Goodbye Western Australia, hello Northern Territory - Autralia

A backyard sale was set up selling tents and everything the film crew had brought and used while filming. Campbell and I had first pick though and collected a couple of good torches, a sleeping bag, a matress and a couple of chairs. I also donated a few of the not so good but still usable tents and chairs to the international backpackers who were all in Kununurra to pick fruit in order to get a second year Australian visa. If you are in Australia on a working visa and wish to stay more than twelve months you have to undertake three months work in a job and place Aussies wouldn't usually do. Many of them work in Kununurra and from all reports it is hard work but they all say it is worth it to stay in Australia the extra twelve months.
The producer of the film Satellite Boy was so happy with the week or so of work we had done for the film that she told us just before we left she would be putting our names in the credits of the film. It was an unexpected thank you and will be rather exciting if it does happen when the film is released next year.
Campbell had decided while in Kununurra he wanted to visit Mum in Broome for a couple of days where she would be to start a trip down the Western Australia coast. This left me needing to get to Darwin where I was due to fly home from but it was not too much of a hassle getting a lift.
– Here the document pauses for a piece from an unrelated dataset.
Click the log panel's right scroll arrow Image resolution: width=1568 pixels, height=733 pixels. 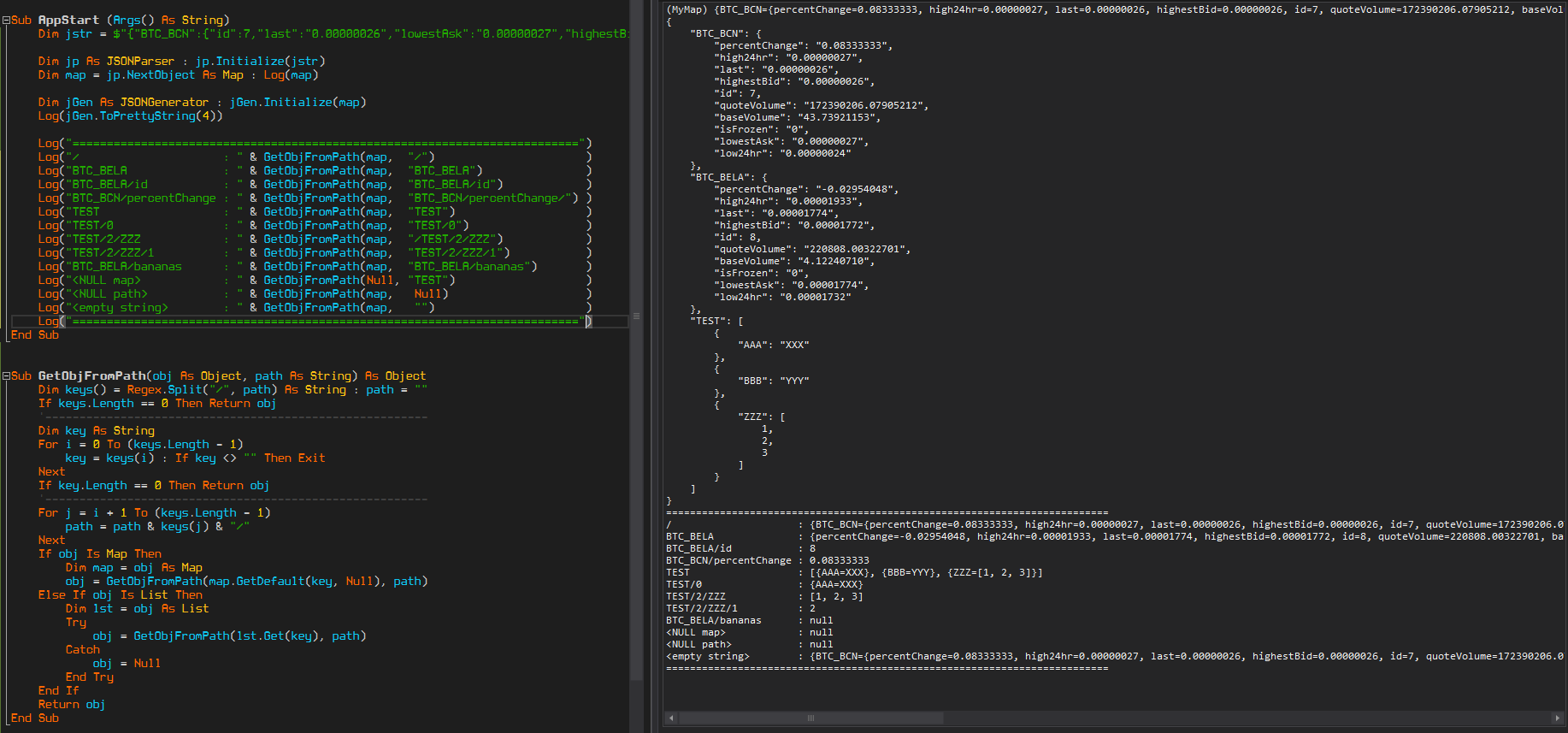click(x=1557, y=718)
The lady who had hired us to work on the film had to drive a Maui campervan back to Darwin to return it to the hire company and she offered me a lift.
This meant the end of the trip for Campbell and I together and I said a quick goodbye, not knowing when I would see him again and climbed aboard the Maui as we started towards Darwin. I have never been in a campervan like it and it was a comfortable ride although on the first stretch of road to Katherine the petrol gauge started to drop rapidly as we were nowhere near a petrol station. Not a very good start to the journey. We decided it was best to pull to a side of the road stop and hope somebody would have a spare jerry can of diesel. Luckily after about ten minutes a well prepared couple of foreigners arrived in a similar looking campervan with a spare share of diesel. We filled up and were back on the road. For the journey everything was paid for by the film company because I was keeping the driver company which made it a really cheap way to get to Darwin.
We stopped the night in Batchelor, just south of Darwin and I slept the night in the Maui while the driver stayed in the hotel. The following morning we drove around Darwin till we found the hire company shop and dropped the Maui back.
I rode the local bus into the centre of Darwin and spotted a YHA hostel and checked in.